Quelle dalla foto seria, maglia messa a posto, colletto stirato ed espressione mai divertita, ma quasi sempre seria – guai a sorridere, alle volte. Erano – e sono state, e forse sono ancora – l’oggetto dei desideri di tantissimi bambini. Dagli anni Cinquanta in poi, il collezionismo sfrenato ha accompagnato tutti, chi più e chi meno.

E ci si divideva così: chi era in grado di finire la collezione, chi mollava dopo un po’. Prendiamo i primi: quante volte hanno avuto a che fare con un cimelio introvabile?
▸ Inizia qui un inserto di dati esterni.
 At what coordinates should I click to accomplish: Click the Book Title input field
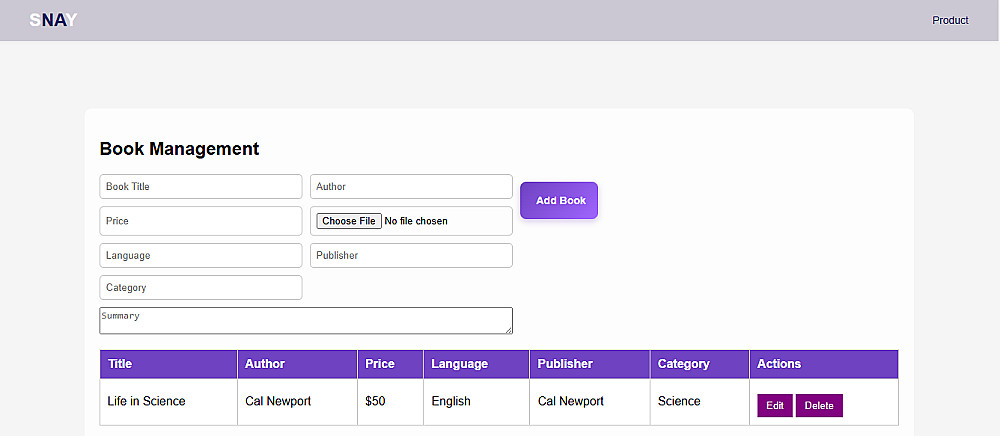200,187
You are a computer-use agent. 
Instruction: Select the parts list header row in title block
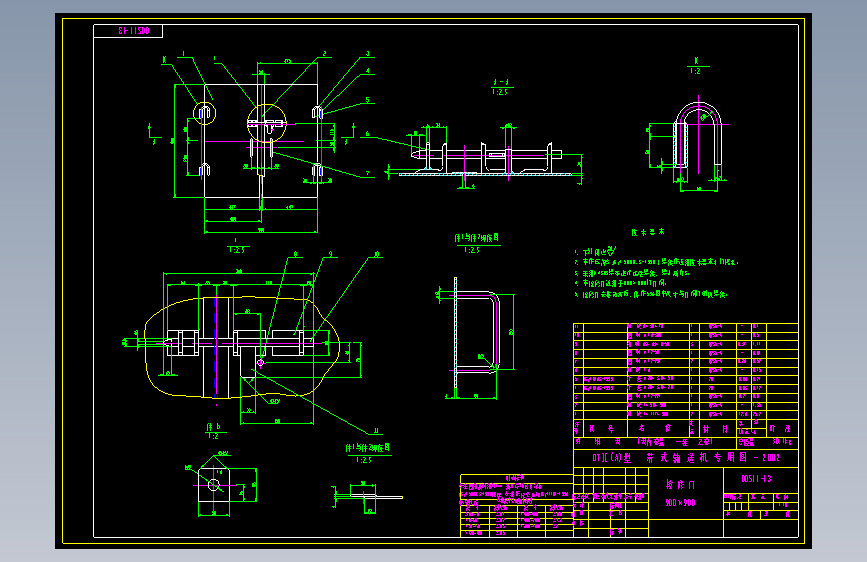pyautogui.click(x=686, y=428)
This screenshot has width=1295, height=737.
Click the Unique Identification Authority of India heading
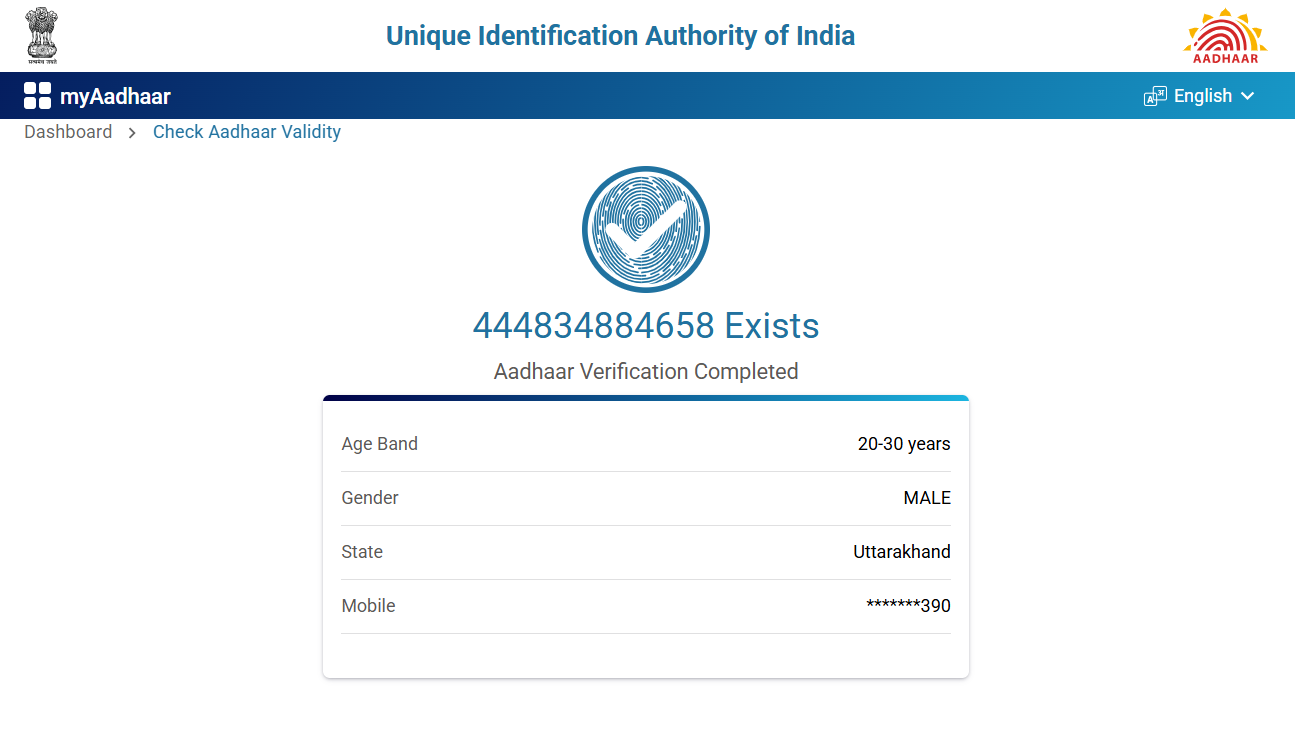click(620, 36)
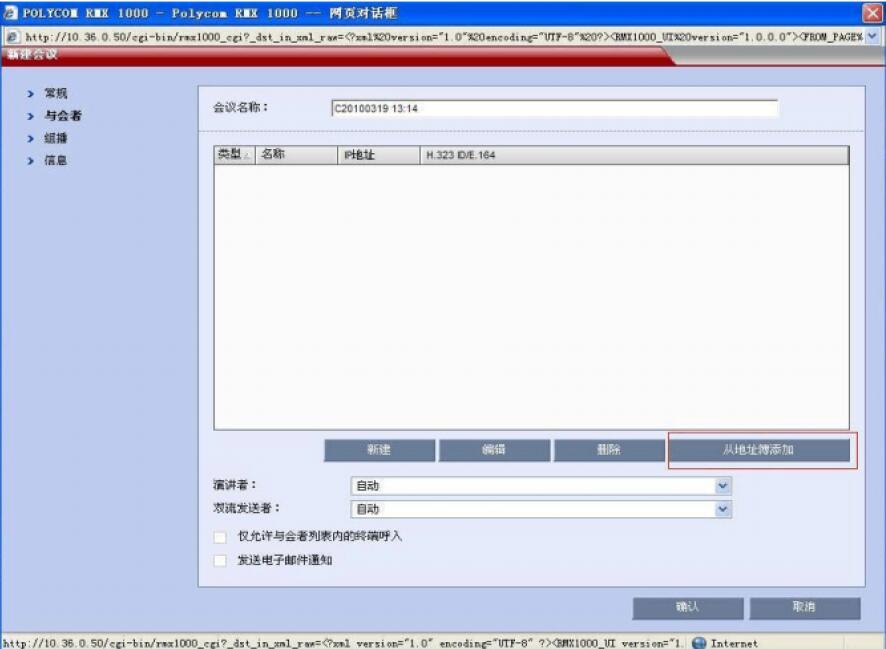
Task: Click the 新建 button to add participant
Action: click(377, 450)
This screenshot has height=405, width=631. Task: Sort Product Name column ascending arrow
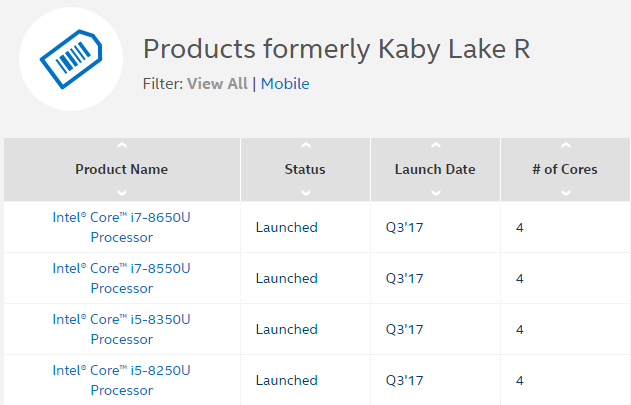[122, 147]
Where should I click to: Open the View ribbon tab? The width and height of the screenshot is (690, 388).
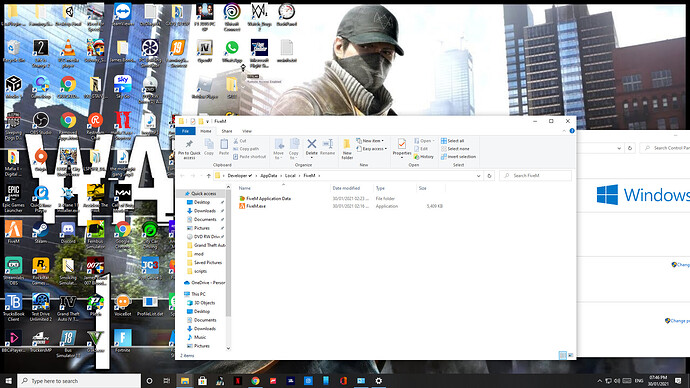coord(247,131)
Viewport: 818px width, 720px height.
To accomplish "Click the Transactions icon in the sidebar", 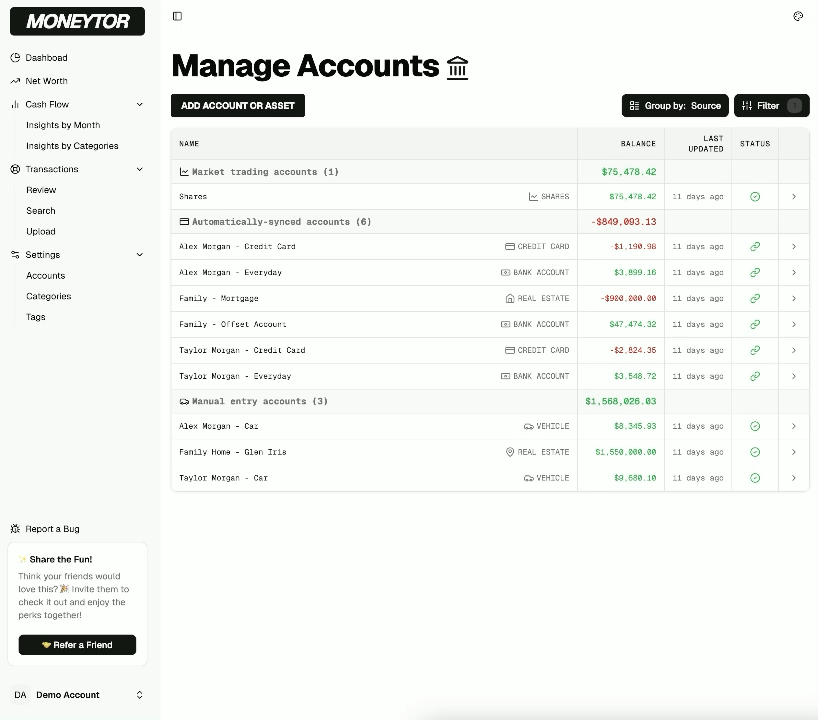I will coord(14,169).
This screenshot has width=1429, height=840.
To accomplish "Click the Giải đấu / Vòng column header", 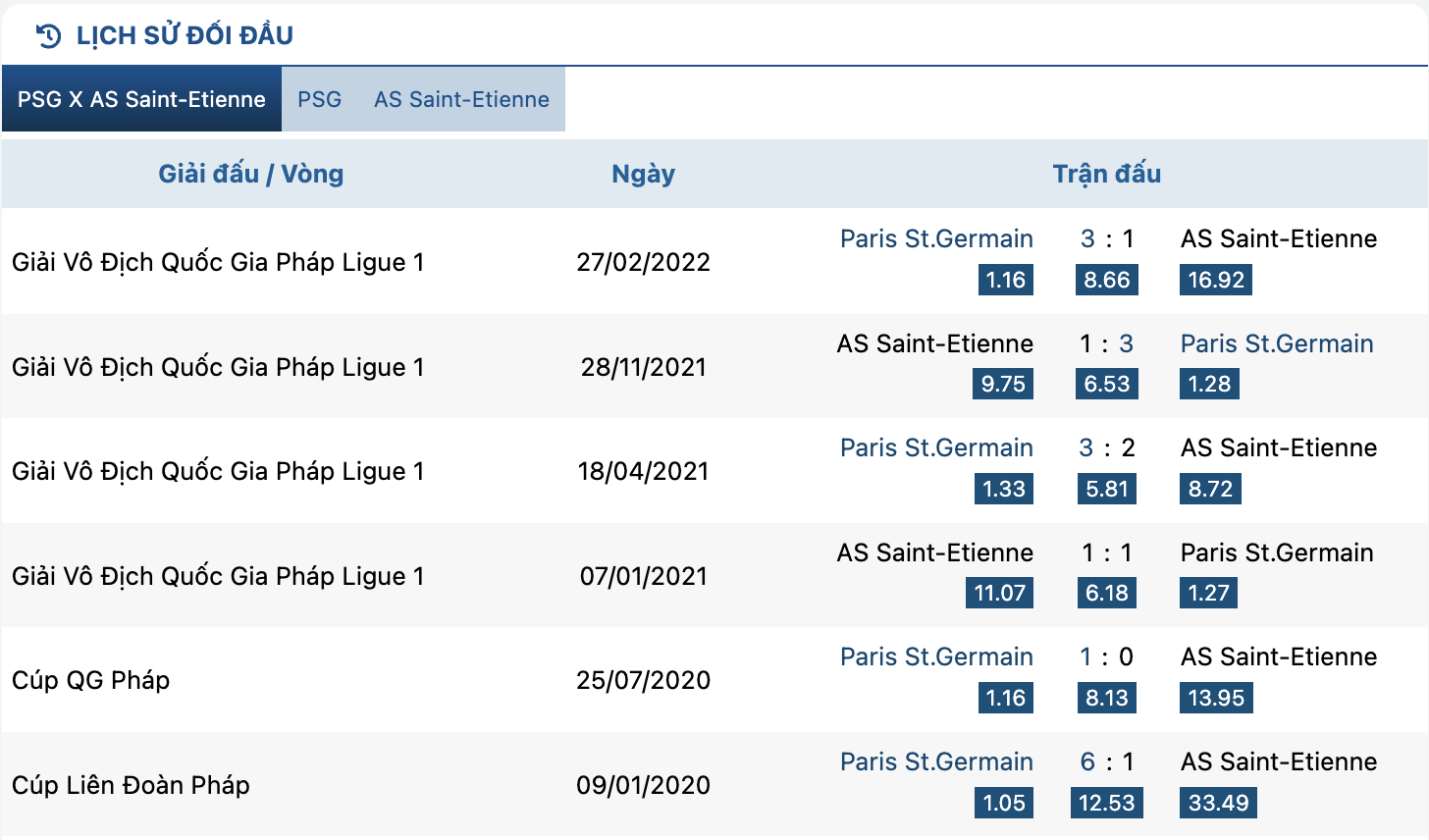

Volpi e Poggi tra le più famose di sempre. Ma il loro “antenato”, in un certo senso, fu Pierluigi Pizzaballa. Più che discreto portiere, storia incredibile, passato alla leggenda come mito della domenica. Il motivo? Del suo volto, così poche tracce.

Un fenomeno di cultura di massa

Prima di fare un passo indietro, uno avanti ai giorni nostri: sapete quanto vale nelle aste online una figurina di Pizzaballa del 1963-1964, in maglia Atalanta?

C’è chi è arrivato anche a 800 euro, c’è chi ha ben passato quelle cifre e si è spinto oltre i 1000 euro. Insomma: c’è chi è disposto a spendere tanto per un oggetto certamente da collezione, ma non di un portiere storico e dalla traiettoria di carriera superlativa. Sì, perché Pizzaballa è stato un pezzo importante del calcio italiano: ha giocato alla Roma, nel (Fatal) Verona, tre anni al Milan e altri quattro – dopo i primi otto – all’Atalanta, squadra della sua Bergamo.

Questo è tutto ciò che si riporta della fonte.